#  > Geral >  > Tutoriais >  >  Montagem de estrutura em area rochosa

## Ronnie

Bom dia pessoal, 

preciso de uma ajuda, é a primeira vez que precisarei montar uma torre em uma area rochosa, infelizmente não tenho outro local que poderia atender a minha necessidade.

A Torre é de estrutura quadrada, tendo entre 50 a 60cm por face, são blocos de 2mt, certamente precisaremos fazer uma estrutura de 12 a 15 metros aproximadamente. Normalmente montamos essas torres em terrenos que perfuramos e fazemos sua base chumbada, chegando a enterrar a mesma no concreto e aproximadamente 1,5mt, e quando ultrapassamos a altura de 12 metros, fazemos estaios. 

Neste caso, alguém tem alguma experiência de montagem de torre sobre rocha. Vou enviar uma imagem referente ao local, agradeço desde já!

Atenciosamente,

Ronnie

----------


## adrianoal00

Bom dia ! fiquei curioso e espero que consiga resolver, acompanhando...

----------


## Nilton Nakao

No procedimento legal o primeiro passo é no ministério do exército e aeronáutica, meio ambiente, confea e sendo próximo às fronteiras terrestres iitamarati. Exército por que precisa perfurar rocha, no caso dinamite de perfuração, aeronáutica devido à altura do elemento irradiante e tráfego aéreo mas acredito não ser o caso por ser de 12 metros.
Os pequenos provedores desta região até fizeram isso, sem laudo, homologação etc. Mas a cada vento, chuva, as antenas caíam ou viravam de direção sem contar a Anatel que lacrou e recolheu os equipamentos, mesmo sendo isentos precisa informar ao órgão.
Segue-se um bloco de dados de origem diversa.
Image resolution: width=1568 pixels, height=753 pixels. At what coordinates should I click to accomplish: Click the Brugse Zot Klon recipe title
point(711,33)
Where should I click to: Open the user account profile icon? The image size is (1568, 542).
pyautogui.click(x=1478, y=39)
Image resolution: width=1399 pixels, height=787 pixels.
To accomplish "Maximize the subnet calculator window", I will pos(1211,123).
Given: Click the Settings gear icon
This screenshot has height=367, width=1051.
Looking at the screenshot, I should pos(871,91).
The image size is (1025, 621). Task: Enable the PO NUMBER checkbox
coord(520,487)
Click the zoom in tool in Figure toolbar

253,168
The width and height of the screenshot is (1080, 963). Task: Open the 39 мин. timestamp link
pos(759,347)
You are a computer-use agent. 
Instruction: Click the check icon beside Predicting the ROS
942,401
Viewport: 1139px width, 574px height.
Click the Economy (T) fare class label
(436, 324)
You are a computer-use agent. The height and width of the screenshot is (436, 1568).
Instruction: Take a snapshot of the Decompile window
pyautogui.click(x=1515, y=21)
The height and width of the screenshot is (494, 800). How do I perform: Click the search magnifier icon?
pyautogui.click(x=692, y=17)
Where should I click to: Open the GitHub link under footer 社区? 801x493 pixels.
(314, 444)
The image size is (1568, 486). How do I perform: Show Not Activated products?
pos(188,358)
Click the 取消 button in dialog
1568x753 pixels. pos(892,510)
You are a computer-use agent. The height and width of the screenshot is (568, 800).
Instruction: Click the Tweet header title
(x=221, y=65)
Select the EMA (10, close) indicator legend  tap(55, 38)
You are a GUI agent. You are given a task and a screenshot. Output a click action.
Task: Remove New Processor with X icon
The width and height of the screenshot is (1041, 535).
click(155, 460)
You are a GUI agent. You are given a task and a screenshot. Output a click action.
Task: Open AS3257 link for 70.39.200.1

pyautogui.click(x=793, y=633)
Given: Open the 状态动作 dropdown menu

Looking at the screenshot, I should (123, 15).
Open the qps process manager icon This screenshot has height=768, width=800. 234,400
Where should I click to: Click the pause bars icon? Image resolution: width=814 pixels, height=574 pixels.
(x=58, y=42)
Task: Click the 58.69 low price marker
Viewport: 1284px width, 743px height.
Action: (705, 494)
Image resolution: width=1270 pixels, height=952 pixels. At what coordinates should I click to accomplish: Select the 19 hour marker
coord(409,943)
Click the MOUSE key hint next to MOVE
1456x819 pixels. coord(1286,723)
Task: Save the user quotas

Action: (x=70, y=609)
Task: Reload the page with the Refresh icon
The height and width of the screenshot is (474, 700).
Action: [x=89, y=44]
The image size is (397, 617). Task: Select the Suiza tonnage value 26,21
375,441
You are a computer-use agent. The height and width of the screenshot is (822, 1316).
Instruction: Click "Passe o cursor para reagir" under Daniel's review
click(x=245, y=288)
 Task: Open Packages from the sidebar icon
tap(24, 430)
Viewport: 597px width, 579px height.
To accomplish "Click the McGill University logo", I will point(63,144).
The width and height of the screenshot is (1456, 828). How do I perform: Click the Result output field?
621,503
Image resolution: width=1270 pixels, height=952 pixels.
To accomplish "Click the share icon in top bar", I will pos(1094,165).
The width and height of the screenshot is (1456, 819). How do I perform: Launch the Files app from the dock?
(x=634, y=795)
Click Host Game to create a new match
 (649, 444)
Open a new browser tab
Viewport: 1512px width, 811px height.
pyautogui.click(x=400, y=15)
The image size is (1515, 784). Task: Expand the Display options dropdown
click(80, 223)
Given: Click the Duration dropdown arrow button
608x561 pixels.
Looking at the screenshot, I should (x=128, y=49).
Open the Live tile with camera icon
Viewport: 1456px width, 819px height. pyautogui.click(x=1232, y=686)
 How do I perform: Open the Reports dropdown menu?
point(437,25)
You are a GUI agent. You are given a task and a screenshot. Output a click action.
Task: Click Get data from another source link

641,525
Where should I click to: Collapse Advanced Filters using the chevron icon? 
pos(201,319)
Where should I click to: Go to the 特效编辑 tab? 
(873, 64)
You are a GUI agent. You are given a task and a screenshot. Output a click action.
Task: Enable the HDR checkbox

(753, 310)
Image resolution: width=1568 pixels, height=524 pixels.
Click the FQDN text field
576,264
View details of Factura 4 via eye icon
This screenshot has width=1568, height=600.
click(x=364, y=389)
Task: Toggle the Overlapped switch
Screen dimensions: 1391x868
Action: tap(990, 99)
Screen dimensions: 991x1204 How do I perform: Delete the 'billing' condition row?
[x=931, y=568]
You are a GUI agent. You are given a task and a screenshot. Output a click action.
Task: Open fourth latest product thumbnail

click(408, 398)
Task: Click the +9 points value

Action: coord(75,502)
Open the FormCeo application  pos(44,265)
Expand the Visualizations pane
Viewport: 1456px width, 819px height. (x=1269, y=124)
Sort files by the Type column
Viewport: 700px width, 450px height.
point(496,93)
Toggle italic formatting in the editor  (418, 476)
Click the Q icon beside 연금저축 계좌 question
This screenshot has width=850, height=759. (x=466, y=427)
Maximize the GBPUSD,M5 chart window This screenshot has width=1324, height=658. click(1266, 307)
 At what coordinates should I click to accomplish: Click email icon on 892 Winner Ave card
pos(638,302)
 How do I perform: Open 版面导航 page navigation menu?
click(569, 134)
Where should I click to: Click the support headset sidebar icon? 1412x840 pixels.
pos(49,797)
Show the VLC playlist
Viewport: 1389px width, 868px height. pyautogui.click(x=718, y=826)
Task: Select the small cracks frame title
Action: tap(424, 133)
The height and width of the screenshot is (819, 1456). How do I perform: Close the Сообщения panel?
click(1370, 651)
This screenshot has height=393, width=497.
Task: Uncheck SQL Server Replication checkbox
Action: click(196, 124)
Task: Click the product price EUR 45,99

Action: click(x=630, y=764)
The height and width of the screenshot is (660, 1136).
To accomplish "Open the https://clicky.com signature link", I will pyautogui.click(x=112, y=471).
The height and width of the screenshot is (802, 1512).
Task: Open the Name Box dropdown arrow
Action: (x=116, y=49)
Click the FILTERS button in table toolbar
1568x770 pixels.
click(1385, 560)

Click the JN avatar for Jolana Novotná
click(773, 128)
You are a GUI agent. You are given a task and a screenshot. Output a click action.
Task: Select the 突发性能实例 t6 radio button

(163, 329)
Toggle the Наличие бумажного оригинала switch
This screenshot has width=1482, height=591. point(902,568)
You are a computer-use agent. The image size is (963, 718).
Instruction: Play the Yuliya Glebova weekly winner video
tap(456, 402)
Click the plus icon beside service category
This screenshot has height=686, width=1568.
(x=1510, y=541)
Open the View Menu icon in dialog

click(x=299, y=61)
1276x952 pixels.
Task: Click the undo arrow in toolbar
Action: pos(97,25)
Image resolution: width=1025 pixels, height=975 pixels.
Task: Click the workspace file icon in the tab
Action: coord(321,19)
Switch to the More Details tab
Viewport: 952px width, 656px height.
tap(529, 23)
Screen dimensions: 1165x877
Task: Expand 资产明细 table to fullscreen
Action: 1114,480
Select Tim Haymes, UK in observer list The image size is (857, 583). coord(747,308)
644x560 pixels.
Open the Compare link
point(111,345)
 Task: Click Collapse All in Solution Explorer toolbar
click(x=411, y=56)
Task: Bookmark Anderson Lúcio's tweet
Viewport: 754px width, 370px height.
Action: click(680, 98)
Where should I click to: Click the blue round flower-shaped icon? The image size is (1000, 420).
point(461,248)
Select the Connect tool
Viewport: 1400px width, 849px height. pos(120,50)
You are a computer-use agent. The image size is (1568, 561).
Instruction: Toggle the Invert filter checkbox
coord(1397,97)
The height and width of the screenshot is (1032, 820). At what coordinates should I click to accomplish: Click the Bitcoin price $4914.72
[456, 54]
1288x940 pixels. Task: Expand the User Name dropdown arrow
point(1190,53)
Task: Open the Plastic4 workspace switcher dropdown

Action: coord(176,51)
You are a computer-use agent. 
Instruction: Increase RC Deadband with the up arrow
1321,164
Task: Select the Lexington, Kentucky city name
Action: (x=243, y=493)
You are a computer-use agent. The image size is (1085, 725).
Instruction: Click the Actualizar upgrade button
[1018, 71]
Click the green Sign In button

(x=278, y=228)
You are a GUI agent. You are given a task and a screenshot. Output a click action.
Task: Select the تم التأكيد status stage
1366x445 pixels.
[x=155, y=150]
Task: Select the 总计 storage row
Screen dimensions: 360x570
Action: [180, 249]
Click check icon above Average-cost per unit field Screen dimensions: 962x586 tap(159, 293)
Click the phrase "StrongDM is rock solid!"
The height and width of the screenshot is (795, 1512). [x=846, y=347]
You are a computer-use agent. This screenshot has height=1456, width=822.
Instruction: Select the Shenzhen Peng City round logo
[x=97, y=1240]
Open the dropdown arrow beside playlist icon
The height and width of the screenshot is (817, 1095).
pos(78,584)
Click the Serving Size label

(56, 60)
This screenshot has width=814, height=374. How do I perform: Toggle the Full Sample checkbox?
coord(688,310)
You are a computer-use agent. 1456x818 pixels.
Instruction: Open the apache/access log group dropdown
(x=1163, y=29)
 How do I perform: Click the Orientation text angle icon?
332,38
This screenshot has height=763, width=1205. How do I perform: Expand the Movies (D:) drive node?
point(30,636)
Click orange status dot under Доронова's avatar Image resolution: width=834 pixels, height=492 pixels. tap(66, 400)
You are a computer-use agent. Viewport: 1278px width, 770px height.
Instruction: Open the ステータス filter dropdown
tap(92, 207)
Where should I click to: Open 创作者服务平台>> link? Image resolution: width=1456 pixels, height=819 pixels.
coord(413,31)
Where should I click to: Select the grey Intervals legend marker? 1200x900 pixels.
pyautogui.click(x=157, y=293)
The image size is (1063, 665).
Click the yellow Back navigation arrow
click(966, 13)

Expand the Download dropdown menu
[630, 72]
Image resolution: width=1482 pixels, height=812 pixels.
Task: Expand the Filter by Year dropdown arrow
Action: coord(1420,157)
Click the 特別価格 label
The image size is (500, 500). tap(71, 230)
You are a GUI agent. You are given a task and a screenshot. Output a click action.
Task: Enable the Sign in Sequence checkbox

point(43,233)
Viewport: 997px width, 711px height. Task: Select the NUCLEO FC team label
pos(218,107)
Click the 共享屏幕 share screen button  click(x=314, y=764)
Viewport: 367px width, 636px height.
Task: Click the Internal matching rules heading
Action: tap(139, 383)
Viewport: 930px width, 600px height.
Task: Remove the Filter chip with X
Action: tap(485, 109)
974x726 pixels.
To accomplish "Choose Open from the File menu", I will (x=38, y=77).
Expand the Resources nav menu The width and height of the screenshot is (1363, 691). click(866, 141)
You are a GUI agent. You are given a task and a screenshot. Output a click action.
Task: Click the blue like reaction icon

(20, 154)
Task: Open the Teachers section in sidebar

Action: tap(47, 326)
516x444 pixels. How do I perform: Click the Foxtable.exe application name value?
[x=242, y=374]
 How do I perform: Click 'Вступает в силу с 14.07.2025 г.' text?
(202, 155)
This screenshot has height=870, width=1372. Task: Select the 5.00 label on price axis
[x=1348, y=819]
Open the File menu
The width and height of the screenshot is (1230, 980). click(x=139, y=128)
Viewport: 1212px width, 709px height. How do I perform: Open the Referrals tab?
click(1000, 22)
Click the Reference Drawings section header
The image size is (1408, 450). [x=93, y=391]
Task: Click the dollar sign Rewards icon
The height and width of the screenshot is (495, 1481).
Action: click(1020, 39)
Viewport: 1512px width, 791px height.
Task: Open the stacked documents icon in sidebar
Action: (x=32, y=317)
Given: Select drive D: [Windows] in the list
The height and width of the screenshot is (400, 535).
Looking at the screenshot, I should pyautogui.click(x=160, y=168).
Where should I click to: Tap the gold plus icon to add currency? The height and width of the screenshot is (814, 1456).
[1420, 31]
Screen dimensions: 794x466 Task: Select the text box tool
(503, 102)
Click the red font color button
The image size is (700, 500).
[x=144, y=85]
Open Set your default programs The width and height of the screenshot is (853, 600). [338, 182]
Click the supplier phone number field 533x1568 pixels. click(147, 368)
Com cada vez mais enlaces de 4 G, são poucos canais disponíveis inclusive para estações fixas PTP que são utilizados pelas grandes operadoras de celular, telefonia fixa, força de segurança entre outras. O jeito é fibra terrestre, acompanhando rodovias, estradas vicinais etc.

----------


## Ronnie

> Bom dia ! fiquei curioso e espero que consiga resolver, acompanhando...


Pelo jeito não é algo tão simples, ainda não consegui dicas produtivas  :Frown:

----------


## Ronnie

> No procedimento legal o primeiro passo é no ministério do exército e aeronáutica, meio ambiente, confea e sendo próximo às fronteiras terrestres iitamarati. Exército por que precisa perfurar rocha, no caso dinamite de perfuração, aeronáutica devido à altura do elemento irradiante e tráfego aéreo mas acredito não ser o caso por ser de 12 metros.
> Os pequenos provedores desta região até fizeram isso, sem laudo, homologação etc. Mas a cada vento, chuva, as antenas caíam ou viravam de direção sem contar a Anatel que lacrou e recolheu os equipamentos, mesmo sendo isentos precisa informar ao órgão.
> 
> Com cada vez mais enlaces de 4 G, são poucos canais disponíveis inclusive para estações fixas PTP que são utilizados pelas grandes operadoras de celular, telefonia fixa, força de segurança entre outras. O jeito é fibra terrestre, acompanhando rodovias, estradas vicinais etc.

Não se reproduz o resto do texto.